In what circumstances can large pages produce a speedup? - performance

Modern x86 CPUs have the ability to support larger page sizes than the legacy 4K (ie 2MB or 4MB), and there are OS facilities (Linux, Windows) to access this functionality.
The Microsoft link above states large pages "increase the efficiency of the translation buffer, which can increase performance for frequently accessed memory". Which isn't very helpful in predicting whether large pages will improve any given situation. I'm interested in concrete, preferably quantified, examples of where moving some program logic (or a whole application) to use huge pages has resulted in some performance improvement. Anyone got any success stories ?

DATA
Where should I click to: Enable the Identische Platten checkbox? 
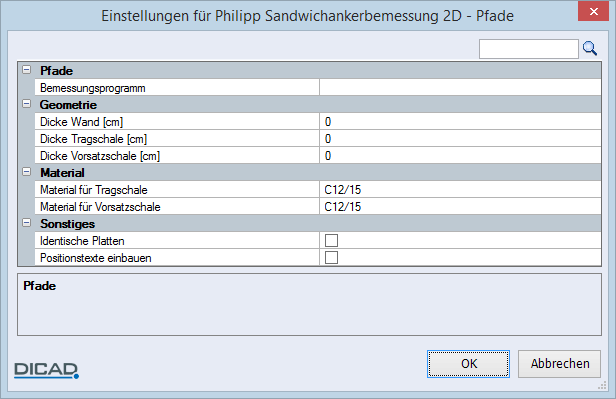click(331, 240)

OBJECTIVE
Write out the entire text on when large pages can speed things up, word for word. The listing has no connection to the text about large pages.

SOLUTION
In what circumstances can large pages produce a speedup? - performance

Modern x86 CPUs have the ability to support larger page sizes than the legacy 4K (ie 2MB or 4MB), and there are OS facilities (Linux, Windows) to access this functionality.
The Microsoft link above states large pages "increase the efficiency of the translation buffer, which can increase performance for frequently accessed memory". Which isn't very helpful in predicting whether large pages will improve any given situation. I'm interested in concrete, preferably quantified, examples of where moving some program logic (or a whole application) to use huge pages has resulted in some performance improvement. Anyone got any success stories ?